= Problem to solve =
Repeat the data exactly as it appears.

[Items from a dataset]
--------------------------------------------------

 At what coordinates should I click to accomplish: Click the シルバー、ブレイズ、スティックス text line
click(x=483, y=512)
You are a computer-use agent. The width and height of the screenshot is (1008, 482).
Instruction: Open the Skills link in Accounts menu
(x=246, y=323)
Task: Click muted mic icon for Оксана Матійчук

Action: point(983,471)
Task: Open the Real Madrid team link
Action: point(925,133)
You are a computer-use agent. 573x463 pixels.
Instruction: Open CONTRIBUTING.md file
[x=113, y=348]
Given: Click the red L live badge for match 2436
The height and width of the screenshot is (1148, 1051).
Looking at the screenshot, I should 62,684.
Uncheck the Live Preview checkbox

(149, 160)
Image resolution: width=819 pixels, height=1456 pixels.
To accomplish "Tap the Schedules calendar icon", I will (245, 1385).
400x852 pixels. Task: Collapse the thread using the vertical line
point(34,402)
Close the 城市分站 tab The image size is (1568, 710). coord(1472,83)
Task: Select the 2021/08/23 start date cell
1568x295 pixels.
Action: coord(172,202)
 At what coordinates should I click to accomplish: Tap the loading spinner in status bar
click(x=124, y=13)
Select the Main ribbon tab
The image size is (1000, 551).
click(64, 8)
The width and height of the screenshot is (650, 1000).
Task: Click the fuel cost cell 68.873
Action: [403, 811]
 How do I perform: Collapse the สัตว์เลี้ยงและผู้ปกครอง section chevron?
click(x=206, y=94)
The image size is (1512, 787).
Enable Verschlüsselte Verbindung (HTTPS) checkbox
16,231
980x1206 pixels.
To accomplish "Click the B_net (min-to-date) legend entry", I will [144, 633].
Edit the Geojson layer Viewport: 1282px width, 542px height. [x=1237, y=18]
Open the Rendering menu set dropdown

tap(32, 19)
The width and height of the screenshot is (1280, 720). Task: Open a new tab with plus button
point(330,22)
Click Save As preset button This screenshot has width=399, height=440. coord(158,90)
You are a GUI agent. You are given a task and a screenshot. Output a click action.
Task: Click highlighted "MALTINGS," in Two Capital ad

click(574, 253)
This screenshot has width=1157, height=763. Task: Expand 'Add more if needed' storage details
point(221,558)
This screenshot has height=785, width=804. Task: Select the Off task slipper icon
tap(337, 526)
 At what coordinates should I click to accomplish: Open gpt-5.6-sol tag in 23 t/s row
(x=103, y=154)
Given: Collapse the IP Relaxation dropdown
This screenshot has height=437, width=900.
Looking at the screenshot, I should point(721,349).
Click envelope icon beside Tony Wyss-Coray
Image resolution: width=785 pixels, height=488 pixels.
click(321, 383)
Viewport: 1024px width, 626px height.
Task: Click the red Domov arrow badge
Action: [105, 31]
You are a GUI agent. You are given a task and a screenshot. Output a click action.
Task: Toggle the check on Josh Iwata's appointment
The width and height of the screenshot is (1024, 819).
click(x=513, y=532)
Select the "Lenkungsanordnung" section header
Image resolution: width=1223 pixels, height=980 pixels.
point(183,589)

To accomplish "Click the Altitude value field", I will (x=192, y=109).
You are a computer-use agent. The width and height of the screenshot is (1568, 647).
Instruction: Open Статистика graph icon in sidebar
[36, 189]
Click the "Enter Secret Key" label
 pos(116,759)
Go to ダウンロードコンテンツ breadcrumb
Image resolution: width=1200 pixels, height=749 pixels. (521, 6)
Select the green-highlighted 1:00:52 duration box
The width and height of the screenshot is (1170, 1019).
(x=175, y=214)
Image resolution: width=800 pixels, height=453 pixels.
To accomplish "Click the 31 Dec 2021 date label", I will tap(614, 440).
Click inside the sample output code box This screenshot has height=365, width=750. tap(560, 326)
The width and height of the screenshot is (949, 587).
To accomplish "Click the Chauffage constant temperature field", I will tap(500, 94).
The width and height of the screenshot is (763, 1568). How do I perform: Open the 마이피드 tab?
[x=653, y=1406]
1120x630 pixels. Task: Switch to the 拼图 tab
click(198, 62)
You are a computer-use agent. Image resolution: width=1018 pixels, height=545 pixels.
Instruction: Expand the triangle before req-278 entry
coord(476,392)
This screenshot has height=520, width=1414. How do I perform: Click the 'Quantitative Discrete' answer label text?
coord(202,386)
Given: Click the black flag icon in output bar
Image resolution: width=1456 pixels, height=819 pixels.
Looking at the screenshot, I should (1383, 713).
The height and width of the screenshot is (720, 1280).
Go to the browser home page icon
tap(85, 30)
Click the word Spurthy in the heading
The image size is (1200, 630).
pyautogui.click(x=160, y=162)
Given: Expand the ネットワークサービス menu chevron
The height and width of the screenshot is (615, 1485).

--------------------------------------------------

= Response area =
 At what coordinates should I click to accomplish: Click the シルバー、ブレイズ、スティックス text line
click(x=483, y=512)
You are a computer-use agent. The width and height of the screenshot is (1008, 482).
Instruction: Open the Skills link in Accounts menu
(x=246, y=323)
Task: Click muted mic icon for Оксана Матійчук

Action: point(983,471)
Task: Open the Real Madrid team link
Action: point(925,133)
You are a computer-use agent. 573x463 pixels.
Instruction: Open CONTRIBUTING.md file
[x=113, y=348]
Given: Click the red L live badge for match 2436
The height and width of the screenshot is (1148, 1051).
Looking at the screenshot, I should 62,684.
Uncheck the Live Preview checkbox

(149, 160)
Image resolution: width=819 pixels, height=1456 pixels.
To accomplish "Tap the Schedules calendar icon", I will (245, 1385).
400x852 pixels. Task: Collapse the thread using the vertical line
point(34,402)
Close the 城市分站 tab The image size is (1568, 710). coord(1472,83)
Task: Select the 2021/08/23 start date cell
1568x295 pixels.
Action: coord(172,202)
 At what coordinates should I click to accomplish: Tap the loading spinner in status bar
click(x=124, y=13)
Select the Main ribbon tab
The image size is (1000, 551).
click(64, 8)
The width and height of the screenshot is (650, 1000).
Task: Click the fuel cost cell 68.873
Action: [403, 811]
 How do I perform: Collapse the สัตว์เลี้ยงและผู้ปกครอง section chevron?
click(x=206, y=94)
The image size is (1512, 787).
Enable Verschlüsselte Verbindung (HTTPS) checkbox
16,231
980x1206 pixels.
To accomplish "Click the B_net (min-to-date) legend entry", I will [144, 633].
Edit the Geojson layer Viewport: 1282px width, 542px height. [x=1237, y=18]
Open the Rendering menu set dropdown

tap(32, 19)
The width and height of the screenshot is (1280, 720). Task: Open a new tab with plus button
point(330,22)
Click Save As preset button This screenshot has width=399, height=440. coord(158,90)
You are a GUI agent. You are given a task and a screenshot. Output a click action.
Task: Click highlighted "MALTINGS," in Two Capital ad

click(574, 253)
This screenshot has width=1157, height=763. Task: Expand 'Add more if needed' storage details
point(221,558)
This screenshot has height=785, width=804. Task: Select the Off task slipper icon
tap(337, 526)
 At what coordinates should I click to accomplish: Open gpt-5.6-sol tag in 23 t/s row
(x=103, y=154)
Given: Collapse the IP Relaxation dropdown
This screenshot has height=437, width=900.
Looking at the screenshot, I should point(721,349).
Click envelope icon beside Tony Wyss-Coray
Image resolution: width=785 pixels, height=488 pixels.
click(321, 383)
Viewport: 1024px width, 626px height.
Task: Click the red Domov arrow badge
Action: [105, 31]
You are a GUI agent. You are given a task and a screenshot. Output a click action.
Task: Toggle the check on Josh Iwata's appointment
The width and height of the screenshot is (1024, 819).
click(x=513, y=532)
Select the "Lenkungsanordnung" section header
Image resolution: width=1223 pixels, height=980 pixels.
point(183,589)

To accomplish "Click the Altitude value field", I will (x=192, y=109).
You are a computer-use agent. The width and height of the screenshot is (1568, 647).
Instruction: Open Статистика graph icon in sidebar
[36, 189]
Click the "Enter Secret Key" label
 pos(116,759)
Go to ダウンロードコンテンツ breadcrumb
Image resolution: width=1200 pixels, height=749 pixels. (521, 6)
Select the green-highlighted 1:00:52 duration box
The width and height of the screenshot is (1170, 1019).
(x=175, y=214)
Image resolution: width=800 pixels, height=453 pixels.
To accomplish "Click the 31 Dec 2021 date label", I will tap(614, 440).
Click inside the sample output code box This screenshot has height=365, width=750. tap(560, 326)
The width and height of the screenshot is (949, 587).
To accomplish "Click the Chauffage constant temperature field", I will tap(500, 94).
The width and height of the screenshot is (763, 1568). How do I perform: Open the 마이피드 tab?
[x=653, y=1406]
1120x630 pixels. Task: Switch to the 拼图 tab
click(198, 62)
You are a computer-use agent. Image resolution: width=1018 pixels, height=545 pixels.
Instruction: Expand the triangle before req-278 entry
coord(476,392)
This screenshot has height=520, width=1414. How do I perform: Click the 'Quantitative Discrete' answer label text?
coord(202,386)
Given: Click the black flag icon in output bar
Image resolution: width=1456 pixels, height=819 pixels.
Looking at the screenshot, I should (1383, 713).
The height and width of the screenshot is (720, 1280).
Go to the browser home page icon
tap(85, 30)
Click the word Spurthy in the heading
The image size is (1200, 630).
pyautogui.click(x=160, y=162)
Given: Expand the ネットワークサービス menu chevron
The height and width of the screenshot is (615, 1485).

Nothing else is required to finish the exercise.